And there are characters under it all, or I wouldn't bother with this review. Jamie Bell is an earnest, ingenious, tenacious Tintin who is not above moments of annoyance or despair, as indeterminately boyish as the comics in both looks and voice; he can be a cool-headed ace reporter and a cheerful holy fool within seconds of one another (and sometimes simultaneously, as in the subject line of this post) and most importantly, he's never dull. I had never pictured Captain Haddock with a Scottish accent, but apparently Andy Serkis really can do anything.
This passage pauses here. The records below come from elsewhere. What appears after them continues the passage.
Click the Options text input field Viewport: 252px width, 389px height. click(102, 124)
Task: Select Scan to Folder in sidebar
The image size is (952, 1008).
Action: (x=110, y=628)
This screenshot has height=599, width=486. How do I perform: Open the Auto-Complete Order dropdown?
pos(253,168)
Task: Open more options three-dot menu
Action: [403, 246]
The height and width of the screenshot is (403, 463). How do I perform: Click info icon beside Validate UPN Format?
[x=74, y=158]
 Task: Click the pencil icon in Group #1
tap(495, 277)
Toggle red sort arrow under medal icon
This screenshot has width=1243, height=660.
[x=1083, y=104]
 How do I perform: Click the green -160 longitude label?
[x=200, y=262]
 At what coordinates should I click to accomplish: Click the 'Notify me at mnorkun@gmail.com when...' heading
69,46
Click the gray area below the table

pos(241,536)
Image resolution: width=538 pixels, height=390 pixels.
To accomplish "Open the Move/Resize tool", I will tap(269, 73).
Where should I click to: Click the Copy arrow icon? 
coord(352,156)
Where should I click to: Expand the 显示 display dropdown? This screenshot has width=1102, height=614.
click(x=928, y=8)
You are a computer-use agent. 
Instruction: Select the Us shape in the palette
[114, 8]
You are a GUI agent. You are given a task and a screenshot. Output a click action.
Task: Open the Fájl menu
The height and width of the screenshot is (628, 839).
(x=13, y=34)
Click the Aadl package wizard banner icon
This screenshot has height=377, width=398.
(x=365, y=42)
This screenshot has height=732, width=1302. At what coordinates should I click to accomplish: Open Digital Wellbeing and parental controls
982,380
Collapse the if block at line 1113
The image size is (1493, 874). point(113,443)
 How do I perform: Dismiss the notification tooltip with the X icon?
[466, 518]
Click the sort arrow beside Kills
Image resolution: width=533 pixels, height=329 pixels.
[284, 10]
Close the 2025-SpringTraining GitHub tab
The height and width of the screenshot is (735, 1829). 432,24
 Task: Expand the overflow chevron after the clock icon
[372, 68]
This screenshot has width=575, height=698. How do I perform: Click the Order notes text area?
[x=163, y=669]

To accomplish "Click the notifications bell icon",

He was my favorite character, so I had been slightly worried. (I think I imprinted on his swearing.) They match beautifully and will no doubt generate reams of fic I can ask [livejournal.com profile] teenybuffalo to filter for me. Daniel Craig should be allowed to play silky villains more often, because it took me at least a third of the film to recognize him; it was body language more than voice that finally did it. I think I would have liked Thomson and Thompson better if they had been played by actual Nick Frost and Simon Pegg, not just their motion data. The credits are lovely: an animated Tintin adventure in silhouette, complete with written sound effects. I liked the cameo by Hergé.

There is obviously a sequel. What's even nicer is that the film feels as though it is itself a sequel to the previous story, which we just didn't happen to see. But if Spielberg makes either of them, I'll go. When I bought my ticket tonight, I wasn't expecting that.